---------- GEZEIGTE EINTRÄGE

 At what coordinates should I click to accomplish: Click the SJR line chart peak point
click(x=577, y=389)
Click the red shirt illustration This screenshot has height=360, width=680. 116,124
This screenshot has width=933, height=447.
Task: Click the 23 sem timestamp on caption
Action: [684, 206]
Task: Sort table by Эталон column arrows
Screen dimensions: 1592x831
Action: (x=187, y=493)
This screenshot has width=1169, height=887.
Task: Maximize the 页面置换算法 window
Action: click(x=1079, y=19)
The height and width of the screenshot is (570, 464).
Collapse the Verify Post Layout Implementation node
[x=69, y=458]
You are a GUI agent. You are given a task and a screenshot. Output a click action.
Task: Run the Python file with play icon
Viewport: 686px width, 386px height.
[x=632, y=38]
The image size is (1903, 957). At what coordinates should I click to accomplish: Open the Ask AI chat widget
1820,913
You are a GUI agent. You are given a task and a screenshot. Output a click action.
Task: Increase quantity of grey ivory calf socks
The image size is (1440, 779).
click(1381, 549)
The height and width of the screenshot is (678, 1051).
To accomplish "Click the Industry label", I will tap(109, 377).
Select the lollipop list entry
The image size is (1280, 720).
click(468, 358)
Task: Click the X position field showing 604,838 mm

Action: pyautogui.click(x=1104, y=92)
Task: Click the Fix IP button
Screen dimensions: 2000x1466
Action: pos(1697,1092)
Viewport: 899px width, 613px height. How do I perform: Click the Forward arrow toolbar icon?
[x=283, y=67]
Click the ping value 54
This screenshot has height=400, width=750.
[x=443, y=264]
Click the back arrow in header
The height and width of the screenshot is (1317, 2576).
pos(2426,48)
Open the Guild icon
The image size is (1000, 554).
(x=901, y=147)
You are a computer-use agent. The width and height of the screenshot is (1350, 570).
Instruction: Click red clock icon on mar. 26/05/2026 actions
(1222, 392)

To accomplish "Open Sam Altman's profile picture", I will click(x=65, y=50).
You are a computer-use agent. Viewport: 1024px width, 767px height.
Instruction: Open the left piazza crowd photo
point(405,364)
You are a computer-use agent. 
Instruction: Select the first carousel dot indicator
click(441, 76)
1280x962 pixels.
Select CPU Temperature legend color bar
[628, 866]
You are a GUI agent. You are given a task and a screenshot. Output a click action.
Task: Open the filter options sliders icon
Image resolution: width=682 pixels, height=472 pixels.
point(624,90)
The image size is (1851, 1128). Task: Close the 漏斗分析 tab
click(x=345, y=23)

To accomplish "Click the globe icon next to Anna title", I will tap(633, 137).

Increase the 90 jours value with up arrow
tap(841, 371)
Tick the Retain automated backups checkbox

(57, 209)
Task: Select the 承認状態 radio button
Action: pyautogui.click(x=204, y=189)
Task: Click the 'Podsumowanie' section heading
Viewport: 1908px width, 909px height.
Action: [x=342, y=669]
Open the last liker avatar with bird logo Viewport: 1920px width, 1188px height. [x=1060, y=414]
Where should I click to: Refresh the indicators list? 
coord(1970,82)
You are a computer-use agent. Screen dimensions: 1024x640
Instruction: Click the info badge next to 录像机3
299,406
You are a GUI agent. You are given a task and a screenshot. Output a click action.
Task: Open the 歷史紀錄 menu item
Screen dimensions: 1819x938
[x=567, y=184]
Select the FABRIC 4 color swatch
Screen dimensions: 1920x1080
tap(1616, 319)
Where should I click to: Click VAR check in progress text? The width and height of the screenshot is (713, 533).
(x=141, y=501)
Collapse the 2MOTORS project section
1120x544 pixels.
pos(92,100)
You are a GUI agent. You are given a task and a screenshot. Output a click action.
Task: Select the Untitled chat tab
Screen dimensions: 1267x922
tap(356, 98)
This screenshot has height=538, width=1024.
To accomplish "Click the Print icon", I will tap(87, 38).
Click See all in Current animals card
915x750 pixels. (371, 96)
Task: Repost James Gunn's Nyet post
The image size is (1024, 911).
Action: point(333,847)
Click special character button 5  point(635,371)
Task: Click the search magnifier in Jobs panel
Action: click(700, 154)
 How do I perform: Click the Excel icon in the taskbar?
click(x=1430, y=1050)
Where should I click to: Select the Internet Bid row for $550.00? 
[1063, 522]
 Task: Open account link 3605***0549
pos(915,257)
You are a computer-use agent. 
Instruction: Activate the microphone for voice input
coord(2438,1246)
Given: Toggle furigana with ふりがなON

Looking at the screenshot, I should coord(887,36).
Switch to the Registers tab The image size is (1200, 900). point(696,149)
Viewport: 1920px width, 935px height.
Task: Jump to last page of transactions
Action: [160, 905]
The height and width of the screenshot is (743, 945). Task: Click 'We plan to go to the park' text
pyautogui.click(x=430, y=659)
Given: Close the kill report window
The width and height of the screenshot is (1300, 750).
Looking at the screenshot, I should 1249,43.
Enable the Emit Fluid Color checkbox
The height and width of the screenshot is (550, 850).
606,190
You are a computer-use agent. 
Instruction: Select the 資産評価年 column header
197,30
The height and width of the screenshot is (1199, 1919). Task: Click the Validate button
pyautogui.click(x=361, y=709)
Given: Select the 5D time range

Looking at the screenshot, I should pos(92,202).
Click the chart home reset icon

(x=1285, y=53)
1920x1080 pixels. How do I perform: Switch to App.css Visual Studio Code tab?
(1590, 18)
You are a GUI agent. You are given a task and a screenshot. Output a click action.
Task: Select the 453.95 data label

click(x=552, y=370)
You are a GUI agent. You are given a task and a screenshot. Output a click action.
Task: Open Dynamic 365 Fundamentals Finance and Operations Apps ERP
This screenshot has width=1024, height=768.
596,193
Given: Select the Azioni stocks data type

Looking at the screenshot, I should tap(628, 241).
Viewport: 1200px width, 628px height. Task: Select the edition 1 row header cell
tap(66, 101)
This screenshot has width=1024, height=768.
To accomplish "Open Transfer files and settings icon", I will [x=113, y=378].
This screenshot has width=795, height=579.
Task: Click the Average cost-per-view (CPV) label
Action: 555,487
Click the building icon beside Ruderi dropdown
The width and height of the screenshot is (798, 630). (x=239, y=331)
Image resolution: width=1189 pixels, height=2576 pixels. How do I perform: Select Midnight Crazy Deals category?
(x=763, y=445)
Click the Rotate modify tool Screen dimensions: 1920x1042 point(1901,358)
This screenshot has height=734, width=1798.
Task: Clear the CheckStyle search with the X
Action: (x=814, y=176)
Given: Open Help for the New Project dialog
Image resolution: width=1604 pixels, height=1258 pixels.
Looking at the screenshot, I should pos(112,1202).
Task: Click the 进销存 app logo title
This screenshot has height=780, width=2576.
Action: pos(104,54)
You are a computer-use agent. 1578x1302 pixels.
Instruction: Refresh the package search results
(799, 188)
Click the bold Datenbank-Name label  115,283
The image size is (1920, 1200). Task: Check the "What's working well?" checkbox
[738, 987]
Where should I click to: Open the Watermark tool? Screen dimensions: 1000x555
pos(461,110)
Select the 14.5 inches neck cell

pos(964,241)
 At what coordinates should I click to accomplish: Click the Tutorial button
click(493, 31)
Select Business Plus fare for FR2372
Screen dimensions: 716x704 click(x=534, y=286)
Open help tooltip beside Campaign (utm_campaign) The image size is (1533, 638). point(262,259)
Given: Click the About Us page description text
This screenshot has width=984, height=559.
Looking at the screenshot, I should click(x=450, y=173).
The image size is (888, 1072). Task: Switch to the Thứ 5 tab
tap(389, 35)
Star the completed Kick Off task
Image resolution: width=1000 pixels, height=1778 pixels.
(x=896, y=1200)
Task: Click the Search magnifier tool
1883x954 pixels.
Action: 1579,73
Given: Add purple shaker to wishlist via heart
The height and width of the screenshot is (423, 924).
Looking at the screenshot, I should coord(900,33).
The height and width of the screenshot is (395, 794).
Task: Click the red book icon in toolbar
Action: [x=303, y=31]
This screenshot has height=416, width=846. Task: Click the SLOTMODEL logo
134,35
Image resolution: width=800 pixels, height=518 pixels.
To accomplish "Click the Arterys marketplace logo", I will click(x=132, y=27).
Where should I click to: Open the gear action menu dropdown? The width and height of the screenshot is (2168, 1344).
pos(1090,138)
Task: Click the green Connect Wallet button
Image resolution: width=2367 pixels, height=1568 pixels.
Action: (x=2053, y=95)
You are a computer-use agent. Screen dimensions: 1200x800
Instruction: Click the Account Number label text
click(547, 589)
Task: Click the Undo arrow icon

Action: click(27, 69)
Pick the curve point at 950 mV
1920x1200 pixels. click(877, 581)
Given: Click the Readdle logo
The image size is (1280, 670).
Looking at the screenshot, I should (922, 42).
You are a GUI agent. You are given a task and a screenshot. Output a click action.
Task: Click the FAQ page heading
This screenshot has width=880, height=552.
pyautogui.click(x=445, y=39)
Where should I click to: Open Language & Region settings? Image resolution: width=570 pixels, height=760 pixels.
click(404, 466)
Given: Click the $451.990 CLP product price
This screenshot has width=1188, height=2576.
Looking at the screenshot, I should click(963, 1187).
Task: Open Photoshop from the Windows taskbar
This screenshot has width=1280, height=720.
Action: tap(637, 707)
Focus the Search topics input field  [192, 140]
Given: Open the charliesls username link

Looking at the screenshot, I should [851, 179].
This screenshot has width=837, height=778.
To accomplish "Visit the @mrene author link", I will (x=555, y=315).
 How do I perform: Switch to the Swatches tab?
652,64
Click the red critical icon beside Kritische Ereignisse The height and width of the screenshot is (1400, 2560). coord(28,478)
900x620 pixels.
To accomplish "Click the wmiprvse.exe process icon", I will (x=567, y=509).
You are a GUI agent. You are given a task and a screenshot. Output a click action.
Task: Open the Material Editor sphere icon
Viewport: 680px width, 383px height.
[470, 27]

--------------------

Schreibe die Auflistung neu, beginnend mit der Zeile, die „Increase the 90 jours value with up arrow“ enthält, und endend mit der Zeile, die „pos(915,257)“ enthält. Ersetze darin „Viewport“ durch „Display“ und lass alles andere unverändert.

Increase the 90 jours value with up arrow
tap(841, 371)
Tick the Retain automated backups checkbox

(57, 209)
Task: Select the 承認状態 radio button
Action: pyautogui.click(x=204, y=189)
Task: Click the 'Podsumowanie' section heading
Display: 1908px width, 909px height.
Action: [x=342, y=669]
Open the last liker avatar with bird logo Display: 1920px width, 1188px height. [x=1060, y=414]
Where should I click to: Refresh the indicators list? 
coord(1970,82)
You are a computer-use agent. Screen dimensions: 1024x640
Instruction: Click the info badge next to 录像机3
299,406
You are a GUI agent. You are given a task and a screenshot. Output a click action.
Task: Open the 歷史紀錄 menu item
Screen dimensions: 1819x938
[x=567, y=184]
Select the FABRIC 4 color swatch
Screen dimensions: 1920x1080
tap(1616, 319)
Where should I click to: Click VAR check in progress text? The width and height of the screenshot is (713, 533).
(x=141, y=501)
Collapse the 2MOTORS project section
1120x544 pixels.
pos(92,100)
You are a GUI agent. You are given a task and a screenshot. Output a click action.
Task: Select the Untitled chat tab
Screen dimensions: 1267x922
tap(356, 98)
This screenshot has height=538, width=1024.
To accomplish "Click the Print icon", I will tap(87, 38).
Click See all in Current animals card
915x750 pixels. (371, 96)
Task: Repost James Gunn's Nyet post
The image size is (1024, 911).
Action: point(333,847)
Click special character button 5  point(635,371)
Task: Click the search magnifier in Jobs panel
Action: click(700, 154)
 How do I perform: Click the Excel icon in the taskbar?
click(x=1430, y=1050)
Where should I click to: Select the Internet Bid row for $550.00? 
[1063, 522]
 Task: Open account link 3605***0549
pos(915,257)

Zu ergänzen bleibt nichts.